For open addressing, expected lookup cost depends strongly on the load factor. As α approaches 1, expected probe length increases rapidly. Keeping α below a fixed threshold ensures expected constant time.

Implementation Notes

Choose a threshold appropriate to the collision strategy. Chaining tolerates higher thresholds than open addressing.

Use capacities that interact well with the hash function. Powers of two are common, but require good bit mixing. Prime capacities are sometimes used to reduce patterns in weaker hash functions.

When shrinking is required, apply a lower threshold. For example, shrink when load_factor < α_min. Avoid frequent oscillation by separating grow and shrink thresholds.

During resizing, allocate the new table first, then reinsert entries. Do not modify the old table in place during reinsertion.

For open addressing, resizing also removes tombstones. This restores short probe sequences.

Example

Suppose a table starts with capacity 4 and threshold α_max = 0.75.

Insert keys:

size = 1, capacity = 4, load_factor = 0.25
size = 2, capacity = 4, load_factor = 0.50
size = 3, capacity = 4, load_factor = 0.75

Inserting one more key gives:

size = 4, capacity = 4, load_factor = 1.00

This exceeds the threshold.
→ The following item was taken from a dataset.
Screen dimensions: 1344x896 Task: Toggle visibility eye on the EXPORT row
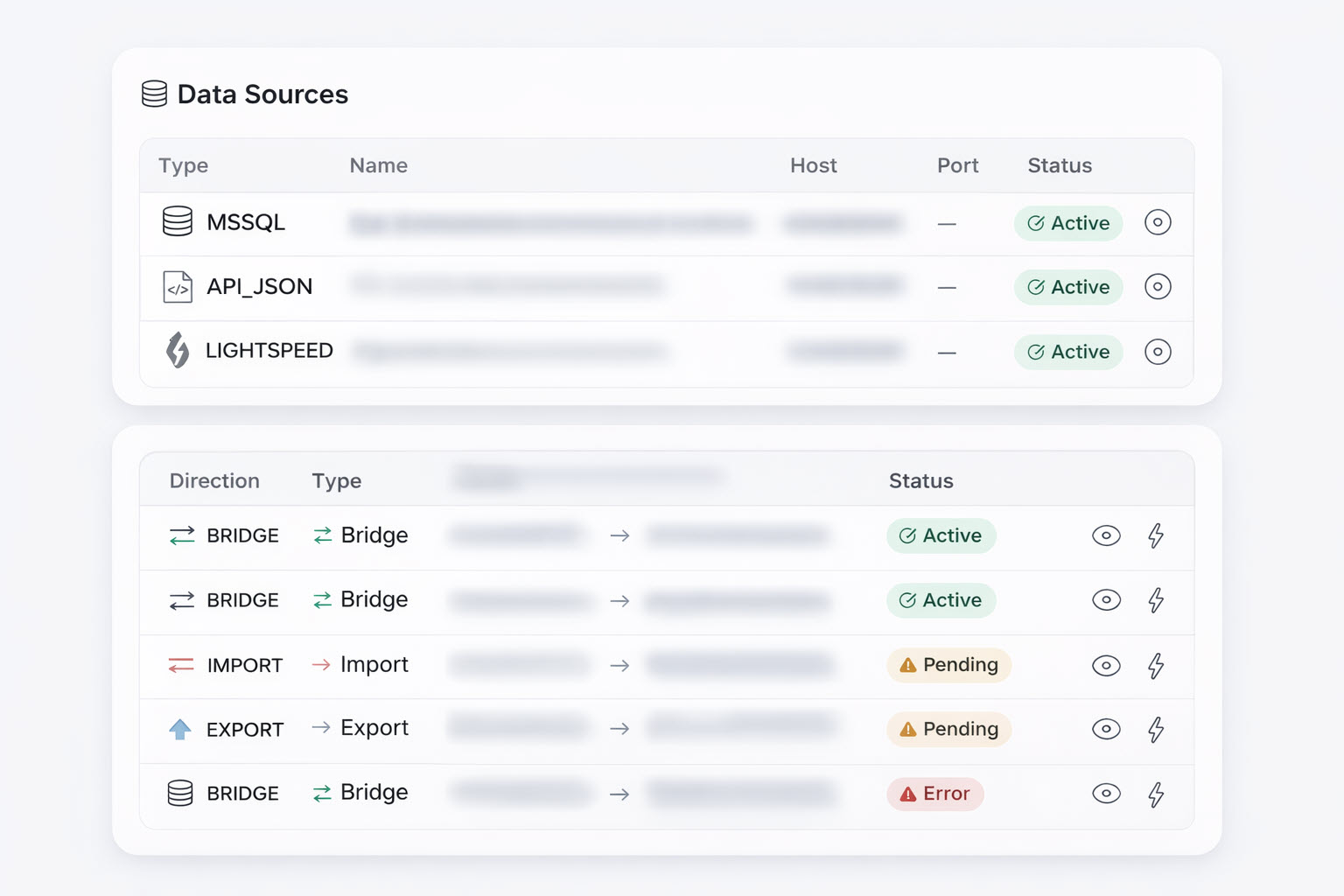point(1106,729)
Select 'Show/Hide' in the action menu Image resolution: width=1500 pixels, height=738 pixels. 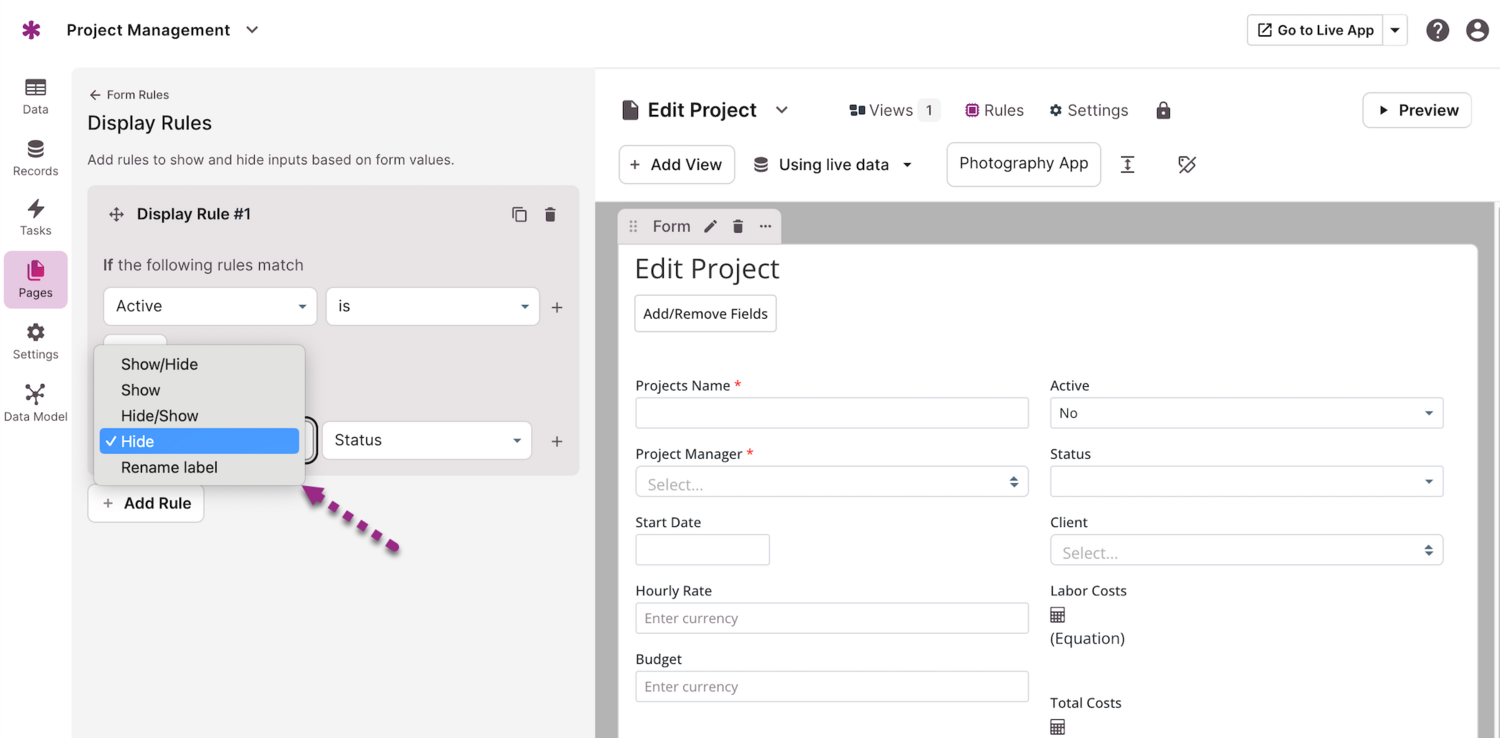pos(159,364)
The table resizes to capacity 8, and all entries are reinserted using the new capacity.

After resizing:

size = 4, capacity = 8, load_factor = 0.50

Operations return to expected constant time.

Common Mistakes

Not rehashing entries during resizing. This breaks lookup.

Choosing a threshold too high for open addressing. This causes long probe sequences.

Resizing too frequently by using small growth factors. This increases overhead.

Ignoring memory cost when choosing very low load factors.

Failing to clean up tombstones in open addressing. This silently degrades performance over time.